## Introduction

Hello everyone, this kernel will serve as a starting point for many coming from the Coursera course "How to Win a Data Science Competition".
As many of you know, this competition "Predict Future Sales" by Russian software firm 1C Company is part of the final project for the course. 

The challenge here is to predict the total monthly sales of a product in each individual shop of a store chain, specifically November 2015. We are given the historical daily sales data from January 2013 to October 2015 in the provided file 'sales_train.csv'. From the training data we are to predict the sales numbers using the data given in 'test.csv', and create a submission file in the same format as 'sample_submission.csv'. Three other csv files are provided to give more insight into the data in the training set.
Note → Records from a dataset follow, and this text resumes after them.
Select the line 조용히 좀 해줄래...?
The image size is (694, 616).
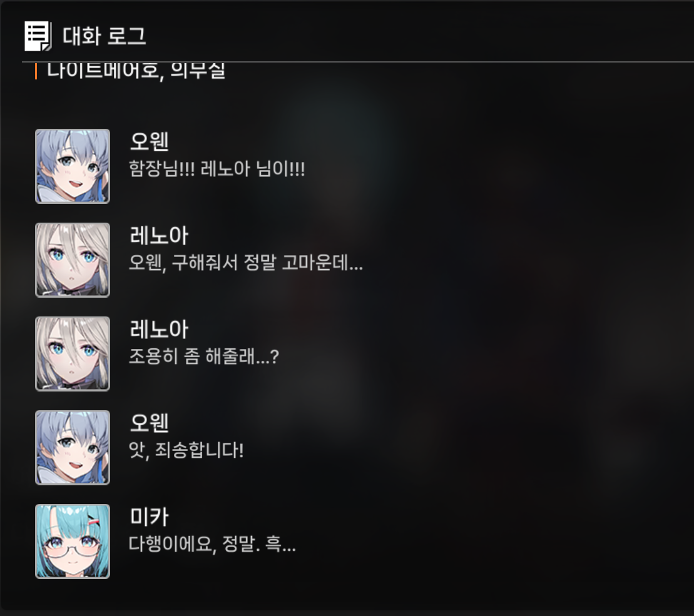204,356
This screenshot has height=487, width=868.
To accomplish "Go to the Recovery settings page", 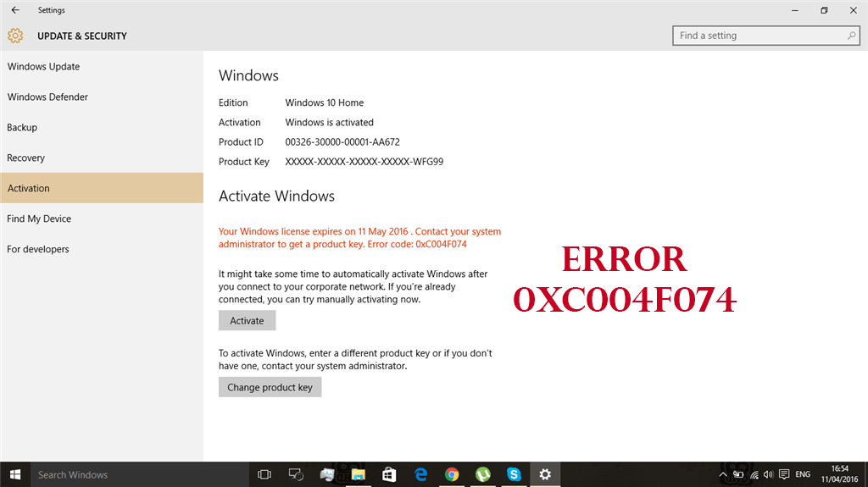I will point(26,158).
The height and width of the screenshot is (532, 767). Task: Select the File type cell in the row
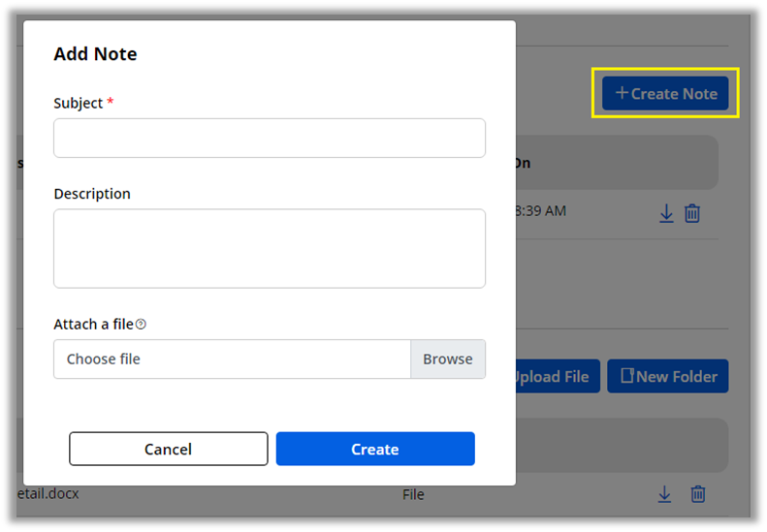click(x=413, y=494)
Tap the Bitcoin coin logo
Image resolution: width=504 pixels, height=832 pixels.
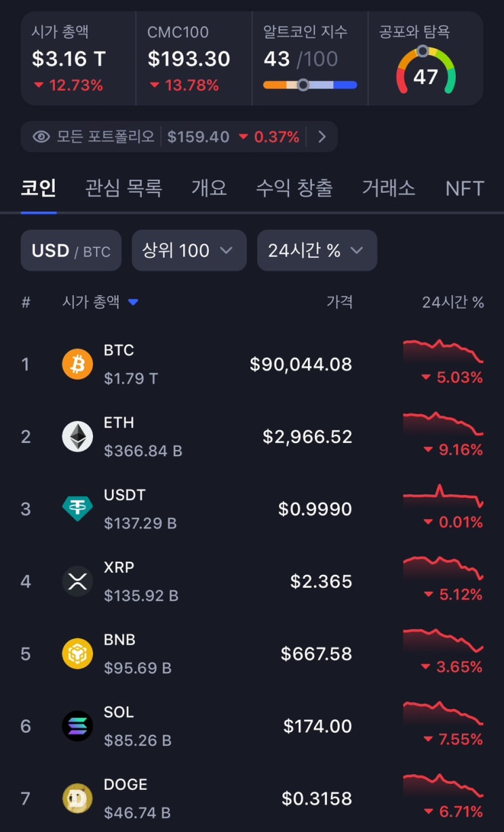pos(77,364)
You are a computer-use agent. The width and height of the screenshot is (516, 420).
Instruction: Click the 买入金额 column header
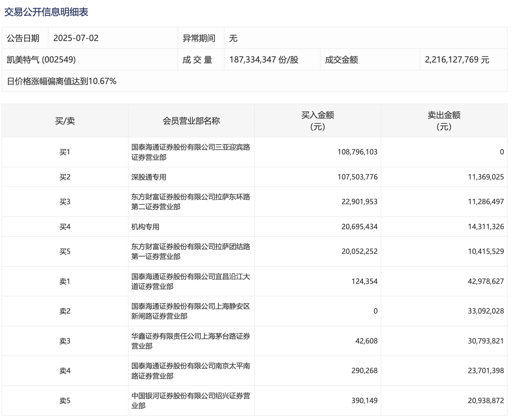pyautogui.click(x=317, y=121)
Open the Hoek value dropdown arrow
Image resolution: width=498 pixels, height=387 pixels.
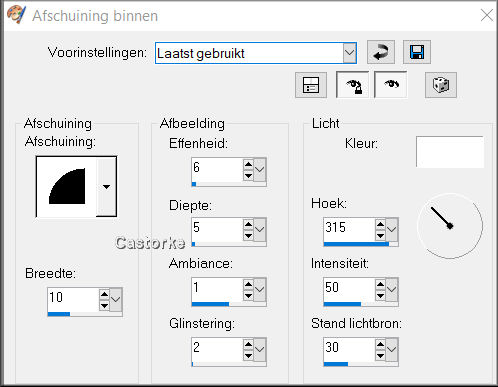click(392, 229)
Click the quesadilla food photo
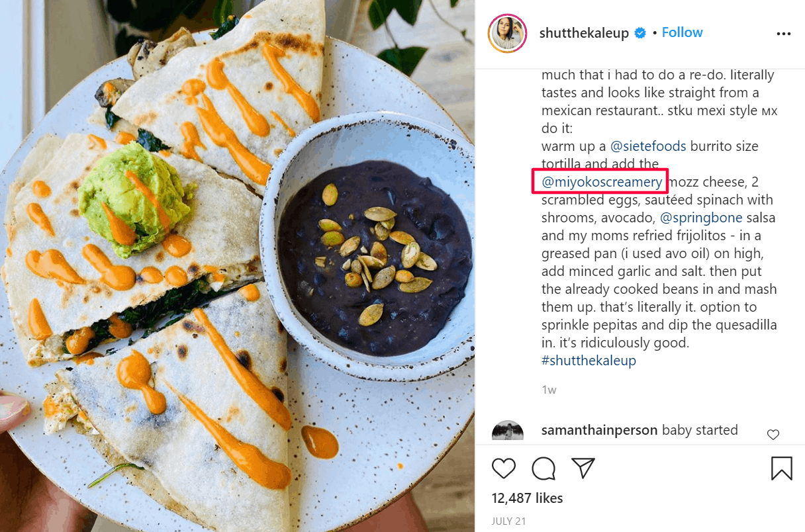This screenshot has height=532, width=805. coord(237,266)
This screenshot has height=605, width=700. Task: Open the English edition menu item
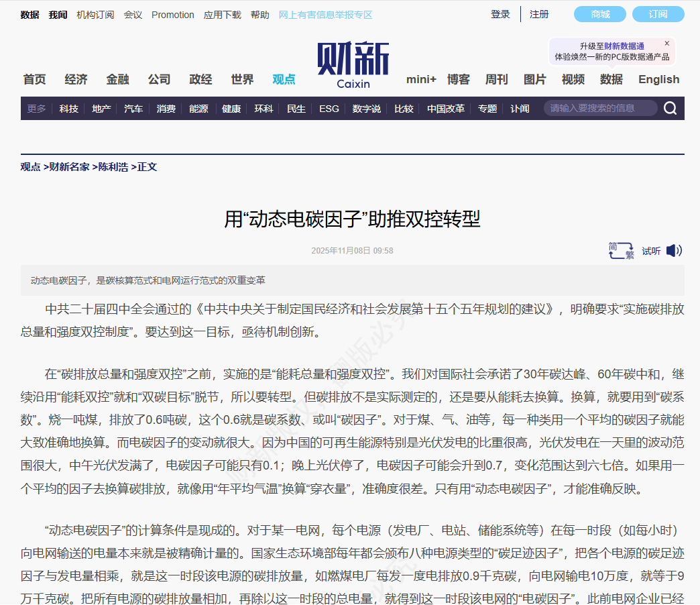click(658, 78)
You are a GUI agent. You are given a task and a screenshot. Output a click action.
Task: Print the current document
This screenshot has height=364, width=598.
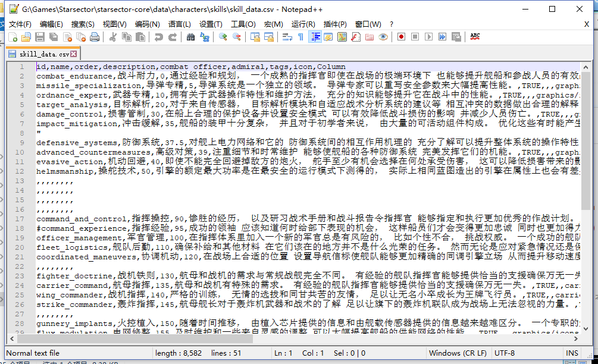point(94,36)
This kernel serves as the process for one of the exercises given in the course - to simply create a prediction for November 2015 using the exact historical sales data of the previous month, October 2015. The steps taken throughout this kernel may not be the most efficient, but it was my personal workflow of tackling the competition as a beginner data scientist without looking at the other kernels. 

In the future I should do visualizations for my EDA process, but I made some assumptions that the data is relatively clean, haha.
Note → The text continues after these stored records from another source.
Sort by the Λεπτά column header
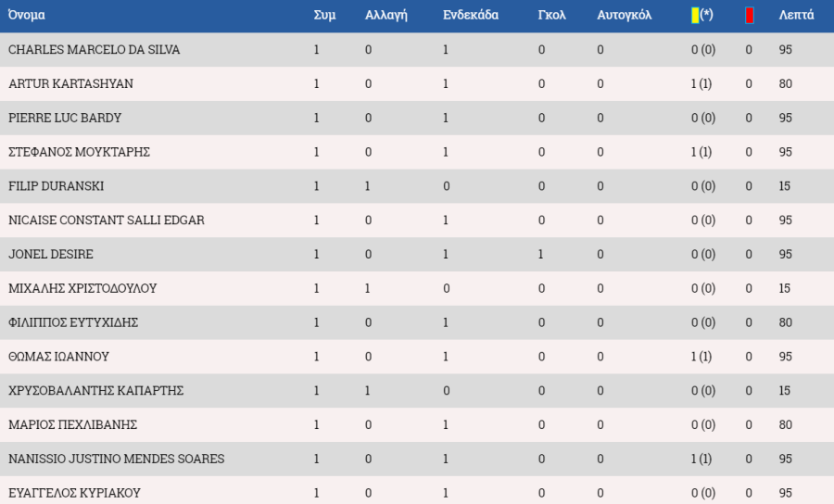Screen dimensions: 834x504 (796, 15)
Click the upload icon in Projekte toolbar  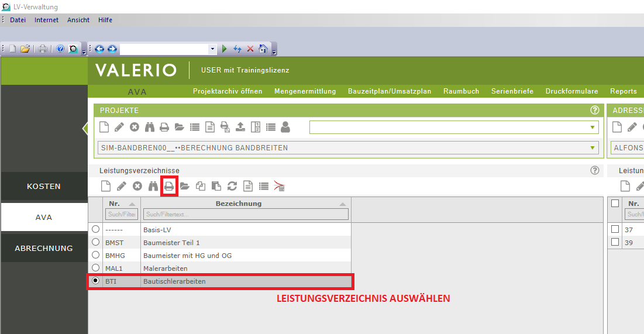click(x=240, y=127)
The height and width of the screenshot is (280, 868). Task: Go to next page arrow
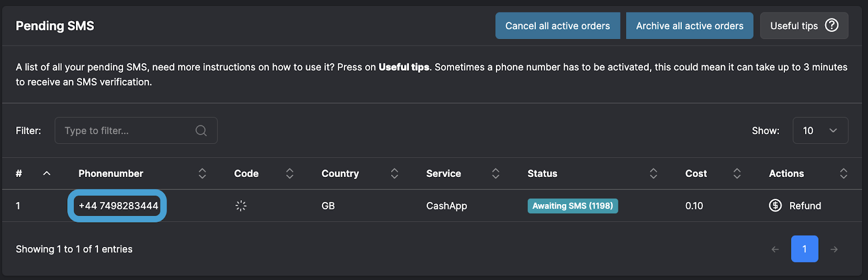point(834,249)
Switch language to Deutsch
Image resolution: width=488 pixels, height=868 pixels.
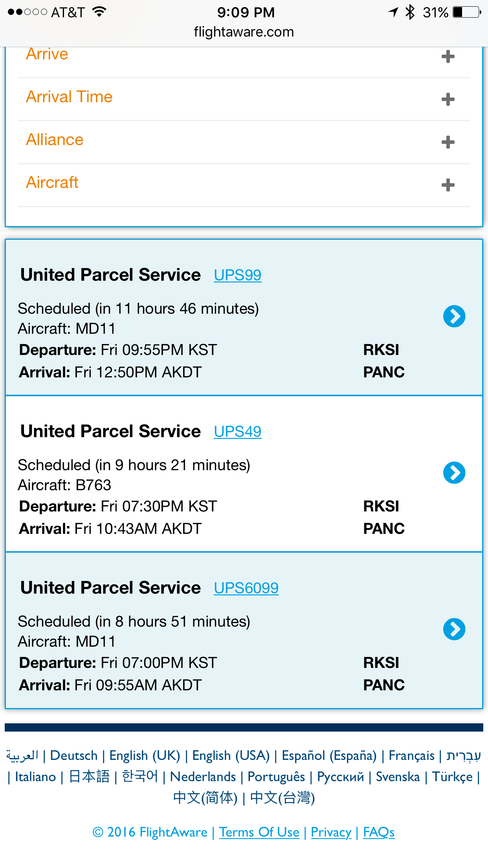point(74,756)
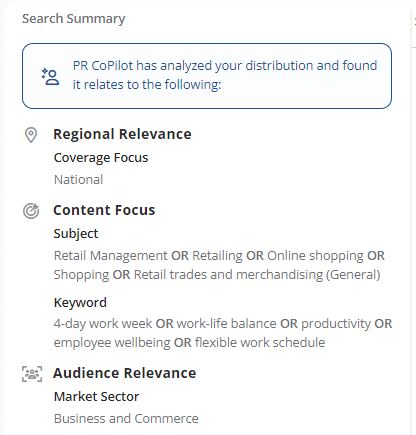416x435 pixels.
Task: Click the Search Summary heading
Action: [74, 19]
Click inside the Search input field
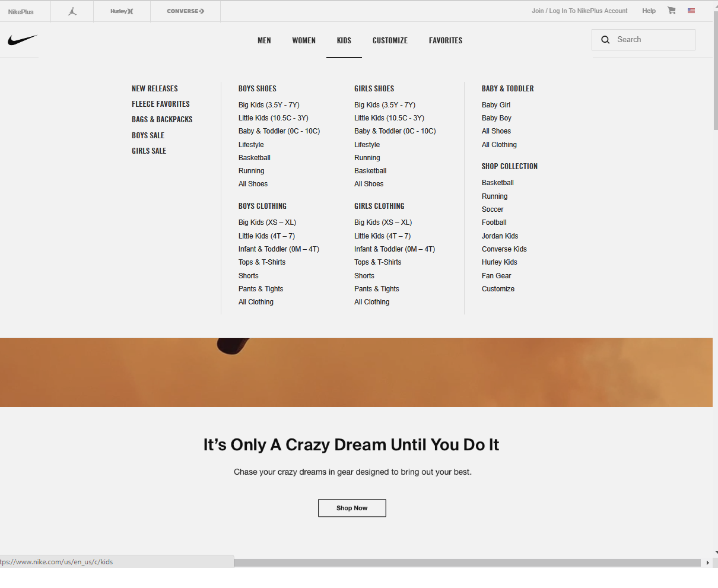718x588 pixels. (653, 40)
Please feel free to use this kernel as you like.

We will begin by importing the necessary libraries and the datasets.

In [1]:
import numpy as np # linear algebra
import pandas as pd # data processing, CSV file I/O (e.g. pd.read_csv)

import os
print(os.listdir("./"))

['sample_submission.csv', '.ipynb_checkpoints', 'shops.csv', 'test.csv', 'items.csv', 'Untitled.ipynb', 'item_categories.csv', 'sales_train.csv', '01_EDA.ipynb', 'previous-value-benchmark-simple-eda.ipynb']


In [2]:
train = pd.read_csv('sales_train.csv')
test = pd.read_csv('test.csv')
submission = pd.read_csv('sample_submission.csv')
items = pd.read_csv('items.csv')
item_cats = pd.read_csv('item_categories.csv')
shops = pd.read_csv('shops.csv')

### The Benchmark - October 2015 historical sales to predict November 2015
Let's try to create a predictions benchmark by creating a submissions file with the previous month's sales. 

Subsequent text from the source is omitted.